Black Hat 2014: A New Smartcard Hack
I think that eventually we will get to chip, pin, and picture, or chip, pin, and print, but it’s going to take a few more massive systems break ins before the Payment Card Industry (PCI) recognizes the need to invest in those systems and infrastructure.
“Picture” could also be a camera system doing facial recognition, and print could also be taken while entering the pin to make things easier on the consumer.
According to new research, chip-based “Smartcard” credit and debit cards—the next-generation replacement for magnetic stripe cards—are vulnerable to unanticipated hacks and financial fraud. Stricter security measures are needed, the researchers say, as well as increased awareness of changing terms-of-service that could make consumers bear more of the financial brunt for their hacked cards.

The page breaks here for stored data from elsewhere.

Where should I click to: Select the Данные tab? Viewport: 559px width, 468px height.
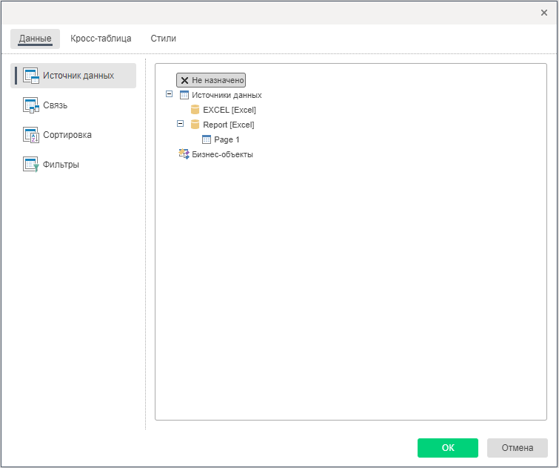pos(35,39)
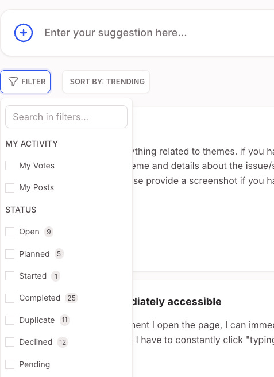The width and height of the screenshot is (274, 377).
Task: Open the themes post description text
Action: [x=203, y=166]
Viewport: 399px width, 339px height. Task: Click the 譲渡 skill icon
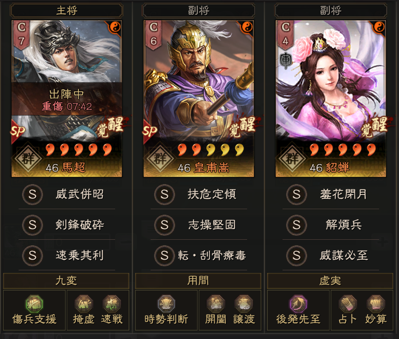coord(244,304)
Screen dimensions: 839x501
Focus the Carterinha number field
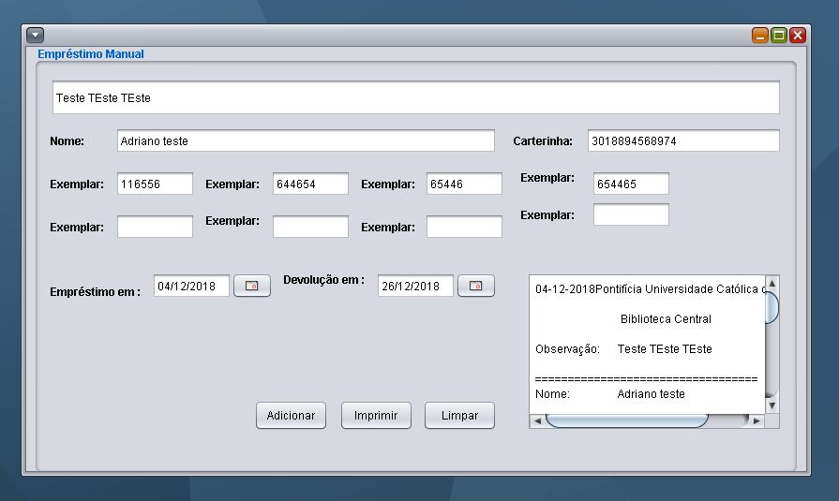[683, 140]
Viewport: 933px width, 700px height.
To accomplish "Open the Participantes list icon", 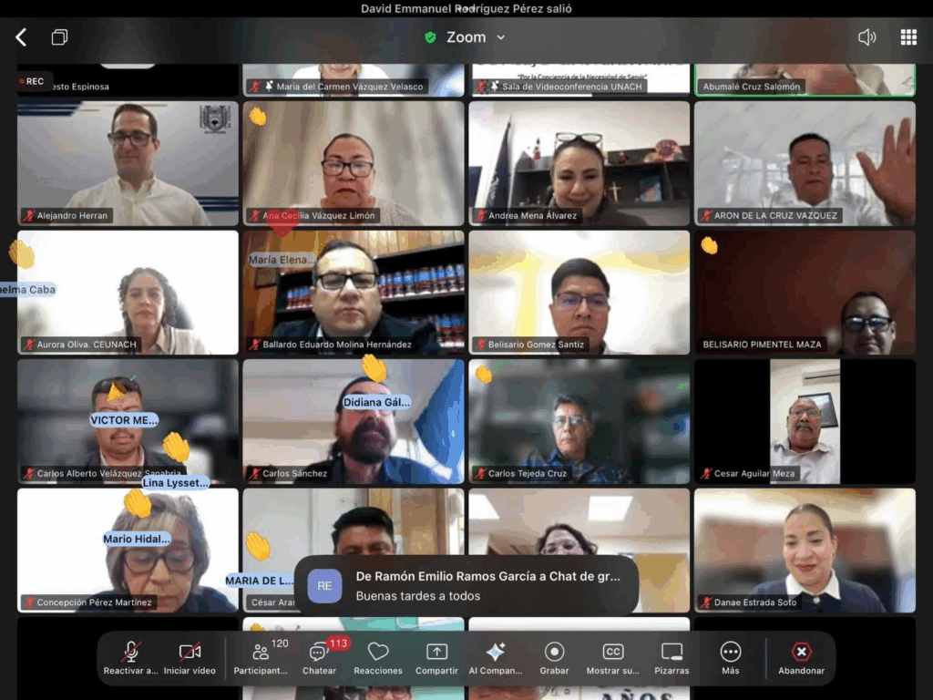I will 261,653.
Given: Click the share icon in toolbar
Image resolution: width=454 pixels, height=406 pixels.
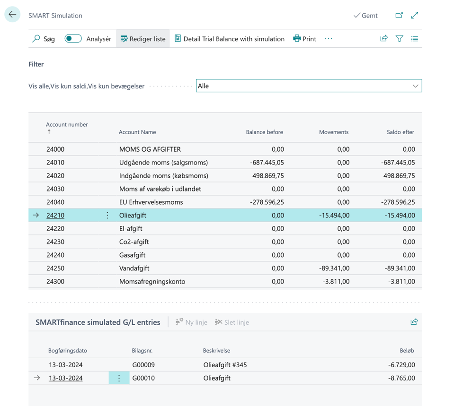Looking at the screenshot, I should pyautogui.click(x=384, y=39).
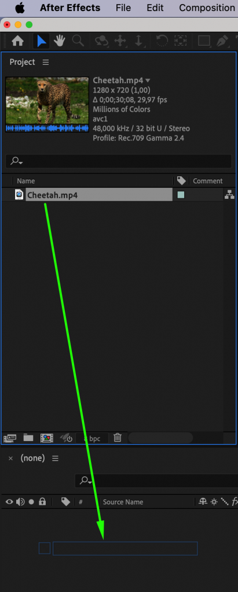The image size is (238, 592).
Task: Click the bpc color depth button
Action: click(x=92, y=438)
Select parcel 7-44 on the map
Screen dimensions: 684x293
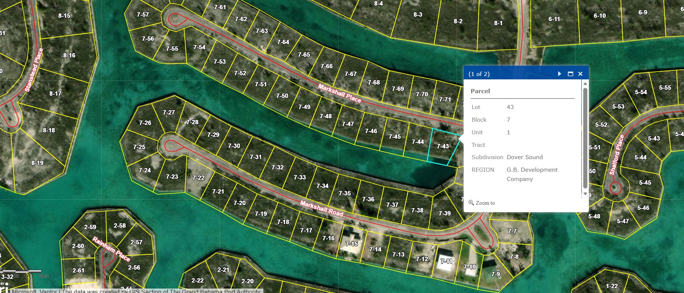tap(418, 142)
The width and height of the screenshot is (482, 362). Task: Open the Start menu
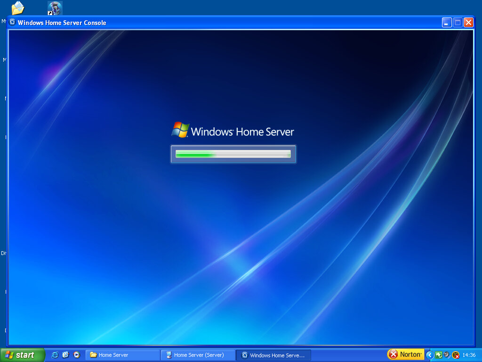(x=22, y=355)
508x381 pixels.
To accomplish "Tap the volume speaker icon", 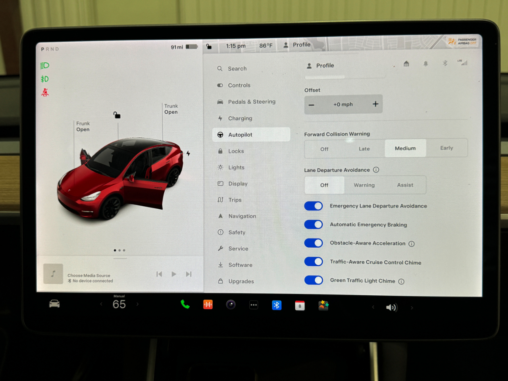I will point(391,308).
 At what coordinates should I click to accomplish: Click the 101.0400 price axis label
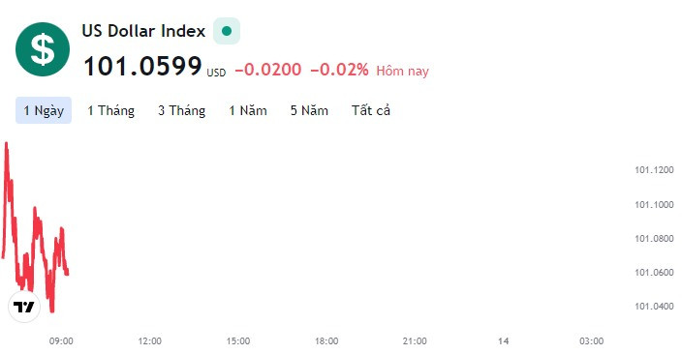(x=654, y=307)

The work is being presented at this week’s Black Hat 2014 digital security conference in Las Vegas. Ross Anderson, professor of security engineering at Cambridge University, and co-authors have been studying the so-called Europay-Mastercard-Visa (EMV) security protocols behind emerging Smartcard systems.
Though the chip-based EMV technology is only now being rolled out in North America, India, and elsewhere, it has been in use since 2003 in the UK and in more recent years across continental Europe as well. The history of EMV hacks and financial fraud in Europe, Anderson says, paints not nearly as rosy a picture of the technology as its promoters may claim.